The records should be copied out again with no alteration.

------ EXTRACTED RECORDS ------

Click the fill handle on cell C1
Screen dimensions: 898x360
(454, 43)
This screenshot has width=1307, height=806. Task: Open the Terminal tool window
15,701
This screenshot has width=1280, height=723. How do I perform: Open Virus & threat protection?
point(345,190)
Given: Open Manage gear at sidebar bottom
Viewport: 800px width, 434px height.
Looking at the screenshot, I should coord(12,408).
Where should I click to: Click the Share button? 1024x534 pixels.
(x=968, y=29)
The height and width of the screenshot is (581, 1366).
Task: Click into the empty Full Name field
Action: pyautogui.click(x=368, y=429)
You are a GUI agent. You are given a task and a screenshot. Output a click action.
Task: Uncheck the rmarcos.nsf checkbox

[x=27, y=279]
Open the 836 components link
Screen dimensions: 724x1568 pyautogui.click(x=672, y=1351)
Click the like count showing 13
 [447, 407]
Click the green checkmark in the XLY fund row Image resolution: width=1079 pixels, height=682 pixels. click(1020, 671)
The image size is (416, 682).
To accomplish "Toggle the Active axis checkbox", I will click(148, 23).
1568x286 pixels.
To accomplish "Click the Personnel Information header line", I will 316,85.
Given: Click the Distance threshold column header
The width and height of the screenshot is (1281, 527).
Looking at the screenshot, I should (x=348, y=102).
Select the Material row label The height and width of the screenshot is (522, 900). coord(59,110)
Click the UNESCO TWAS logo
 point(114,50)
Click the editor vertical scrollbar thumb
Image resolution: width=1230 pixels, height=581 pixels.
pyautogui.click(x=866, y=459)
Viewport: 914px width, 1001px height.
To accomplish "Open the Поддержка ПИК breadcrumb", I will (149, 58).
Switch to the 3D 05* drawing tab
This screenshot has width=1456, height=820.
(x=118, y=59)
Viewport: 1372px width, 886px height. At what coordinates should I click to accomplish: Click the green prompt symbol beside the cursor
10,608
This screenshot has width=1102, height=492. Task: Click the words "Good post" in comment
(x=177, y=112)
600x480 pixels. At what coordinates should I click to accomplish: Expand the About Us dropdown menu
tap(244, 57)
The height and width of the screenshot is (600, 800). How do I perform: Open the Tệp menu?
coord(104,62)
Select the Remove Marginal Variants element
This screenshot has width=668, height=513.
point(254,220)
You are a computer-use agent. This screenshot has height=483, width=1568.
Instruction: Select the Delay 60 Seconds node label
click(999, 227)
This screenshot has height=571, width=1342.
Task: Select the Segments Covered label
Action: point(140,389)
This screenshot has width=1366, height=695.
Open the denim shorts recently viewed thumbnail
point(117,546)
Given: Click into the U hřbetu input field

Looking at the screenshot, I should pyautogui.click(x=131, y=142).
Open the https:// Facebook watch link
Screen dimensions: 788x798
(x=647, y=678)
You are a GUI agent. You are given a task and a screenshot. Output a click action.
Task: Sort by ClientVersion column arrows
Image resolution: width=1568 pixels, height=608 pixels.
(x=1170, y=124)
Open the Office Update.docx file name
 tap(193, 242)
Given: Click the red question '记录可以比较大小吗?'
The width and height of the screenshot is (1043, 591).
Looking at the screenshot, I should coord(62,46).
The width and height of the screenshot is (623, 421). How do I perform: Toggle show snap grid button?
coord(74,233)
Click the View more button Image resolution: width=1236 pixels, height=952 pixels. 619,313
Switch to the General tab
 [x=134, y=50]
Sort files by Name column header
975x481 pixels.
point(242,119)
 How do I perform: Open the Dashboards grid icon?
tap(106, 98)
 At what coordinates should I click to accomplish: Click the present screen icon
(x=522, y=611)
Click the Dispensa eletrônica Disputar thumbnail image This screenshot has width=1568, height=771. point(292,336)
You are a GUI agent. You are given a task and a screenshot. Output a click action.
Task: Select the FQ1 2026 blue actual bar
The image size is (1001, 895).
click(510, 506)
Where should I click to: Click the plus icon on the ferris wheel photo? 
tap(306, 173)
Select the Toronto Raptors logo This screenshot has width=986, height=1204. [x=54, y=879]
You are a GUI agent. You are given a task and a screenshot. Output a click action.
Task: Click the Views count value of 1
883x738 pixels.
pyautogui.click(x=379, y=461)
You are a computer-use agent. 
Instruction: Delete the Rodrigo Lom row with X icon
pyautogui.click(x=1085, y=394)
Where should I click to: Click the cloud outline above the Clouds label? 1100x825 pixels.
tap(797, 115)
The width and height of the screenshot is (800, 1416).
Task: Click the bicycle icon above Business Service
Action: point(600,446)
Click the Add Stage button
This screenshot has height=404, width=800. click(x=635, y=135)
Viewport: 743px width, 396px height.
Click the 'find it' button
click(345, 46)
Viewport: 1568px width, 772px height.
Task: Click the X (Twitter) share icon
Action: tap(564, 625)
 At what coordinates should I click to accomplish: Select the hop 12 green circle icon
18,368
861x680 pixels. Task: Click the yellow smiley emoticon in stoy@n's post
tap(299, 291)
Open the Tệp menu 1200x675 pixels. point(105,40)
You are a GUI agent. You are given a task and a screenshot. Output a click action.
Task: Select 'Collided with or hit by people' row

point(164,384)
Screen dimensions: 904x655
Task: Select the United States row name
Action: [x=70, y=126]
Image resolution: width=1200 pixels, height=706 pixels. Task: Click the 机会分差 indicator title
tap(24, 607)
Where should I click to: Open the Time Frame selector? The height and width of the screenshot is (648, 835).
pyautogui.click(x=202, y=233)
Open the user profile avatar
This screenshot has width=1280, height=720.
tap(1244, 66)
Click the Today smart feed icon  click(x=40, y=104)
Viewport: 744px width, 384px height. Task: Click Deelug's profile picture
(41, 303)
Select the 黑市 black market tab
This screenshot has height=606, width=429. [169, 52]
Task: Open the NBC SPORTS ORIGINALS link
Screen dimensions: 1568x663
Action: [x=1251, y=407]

------

# [SOLUTION FOR THIS TASK]
Click the fill handle on cell C1
Screen dimensions: 898x360
(454, 43)
This screenshot has width=1307, height=806. Task: Open the Terminal tool window
15,701
This screenshot has width=1280, height=723. How do I perform: Open Virus & threat protection?
point(345,190)
Given: Open Manage gear at sidebar bottom
Viewport: 800px width, 434px height.
Looking at the screenshot, I should coord(12,408).
Where should I click to: Click the Share button? 1024x534 pixels.
(x=968, y=29)
The height and width of the screenshot is (581, 1366).
Task: Click into the empty Full Name field
Action: pyautogui.click(x=368, y=429)
You are a GUI agent. You are given a task and a screenshot. Output a click action.
Task: Uncheck the rmarcos.nsf checkbox

[x=27, y=279]
Open the 836 components link
Screen dimensions: 724x1568 pyautogui.click(x=672, y=1351)
Click the like count showing 13
 [447, 407]
Click the green checkmark in the XLY fund row Image resolution: width=1079 pixels, height=682 pixels. click(1020, 671)
The image size is (416, 682).
To accomplish "Toggle the Active axis checkbox", I will click(148, 23).
1568x286 pixels.
To accomplish "Click the Personnel Information header line", I will 316,85.
Given: Click the Distance threshold column header
The width and height of the screenshot is (1281, 527).
Looking at the screenshot, I should (x=348, y=102).
Select the Material row label The height and width of the screenshot is (522, 900). coord(59,110)
Click the UNESCO TWAS logo
 point(114,50)
Click the editor vertical scrollbar thumb
Image resolution: width=1230 pixels, height=581 pixels.
pyautogui.click(x=866, y=459)
Viewport: 914px width, 1001px height.
To accomplish "Open the Поддержка ПИК breadcrumb", I will (149, 58).
Switch to the 3D 05* drawing tab
This screenshot has width=1456, height=820.
(x=118, y=59)
Viewport: 1372px width, 886px height. At what coordinates should I click to accomplish: Click the green prompt symbol beside the cursor
10,608
This screenshot has width=1102, height=492. Task: Click the words "Good post" in comment
(x=177, y=112)
600x480 pixels. At what coordinates should I click to accomplish: Expand the About Us dropdown menu
tap(244, 57)
The height and width of the screenshot is (600, 800). How do I perform: Open the Tệp menu?
coord(104,62)
Select the Remove Marginal Variants element
This screenshot has width=668, height=513.
point(254,220)
You are a computer-use agent. This screenshot has height=483, width=1568.
Instruction: Select the Delay 60 Seconds node label
click(999, 227)
This screenshot has height=571, width=1342.
Task: Select the Segments Covered label
Action: point(140,389)
This screenshot has width=1366, height=695.
Open the denim shorts recently viewed thumbnail
point(117,546)
Given: Click into the U hřbetu input field

Looking at the screenshot, I should pyautogui.click(x=131, y=142).
Open the https:// Facebook watch link
Screen dimensions: 788x798
(x=647, y=678)
You are a GUI agent. You are given a task and a screenshot. Output a click action.
Task: Sort by ClientVersion column arrows
Image resolution: width=1568 pixels, height=608 pixels.
(x=1170, y=124)
Open the Office Update.docx file name
 tap(193, 242)
Given: Click the red question '记录可以比较大小吗?'
The width and height of the screenshot is (1043, 591).
Looking at the screenshot, I should coord(62,46).
The width and height of the screenshot is (623, 421). How do I perform: Toggle show snap grid button?
coord(74,233)
Click the View more button Image resolution: width=1236 pixels, height=952 pixels. 619,313
Switch to the General tab
 [x=134, y=50]
Sort files by Name column header
975x481 pixels.
point(242,119)
 How do I perform: Open the Dashboards grid icon?
tap(106, 98)
 At what coordinates should I click to accomplish: Click the present screen icon
(x=522, y=611)
Click the Dispensa eletrônica Disputar thumbnail image This screenshot has width=1568, height=771. point(292,336)
You are a GUI agent. You are given a task and a screenshot. Output a click action.
Task: Select the FQ1 2026 blue actual bar
The image size is (1001, 895).
click(510, 506)
Where should I click to: Click the plus icon on the ferris wheel photo? 
tap(306, 173)
Select the Toronto Raptors logo This screenshot has width=986, height=1204. [x=54, y=879]
You are a GUI agent. You are given a task and a screenshot. Output a click action.
Task: Click the Views count value of 1
883x738 pixels.
pyautogui.click(x=379, y=461)
You are a computer-use agent. 
Instruction: Delete the Rodrigo Lom row with X icon
pyautogui.click(x=1085, y=394)
Where should I click to: Click the cloud outline above the Clouds label? 1100x825 pixels.
tap(797, 115)
The width and height of the screenshot is (800, 1416).
Task: Click the bicycle icon above Business Service
Action: point(600,446)
Click the Add Stage button
This screenshot has height=404, width=800. click(x=635, y=135)
Viewport: 743px width, 396px height.
Click the 'find it' button
click(345, 46)
Viewport: 1568px width, 772px height.
Task: Click the X (Twitter) share icon
Action: tap(564, 625)
 At what coordinates should I click to accomplish: Select the hop 12 green circle icon
18,368
861x680 pixels. Task: Click the yellow smiley emoticon in stoy@n's post
tap(299, 291)
Open the Tệp menu 1200x675 pixels. point(105,40)
You are a GUI agent. You are given a task and a screenshot. Output a click action.
Task: Select 'Collided with or hit by people' row

point(164,384)
Screen dimensions: 904x655
Task: Select the United States row name
Action: [x=70, y=126]
Image resolution: width=1200 pixels, height=706 pixels. Task: Click the 机会分差 indicator title
tap(24, 607)
Where should I click to: Open the Time Frame selector? The height and width of the screenshot is (648, 835).
pyautogui.click(x=202, y=233)
Open the user profile avatar
This screenshot has width=1280, height=720.
tap(1244, 66)
Click the Today smart feed icon  click(x=40, y=104)
Viewport: 744px width, 384px height. Task: Click Deelug's profile picture
(41, 303)
Select the 黑市 black market tab
This screenshot has height=606, width=429. [169, 52]
Task: Open the NBC SPORTS ORIGINALS link
Screen dimensions: 1568x663
Action: [x=1251, y=407]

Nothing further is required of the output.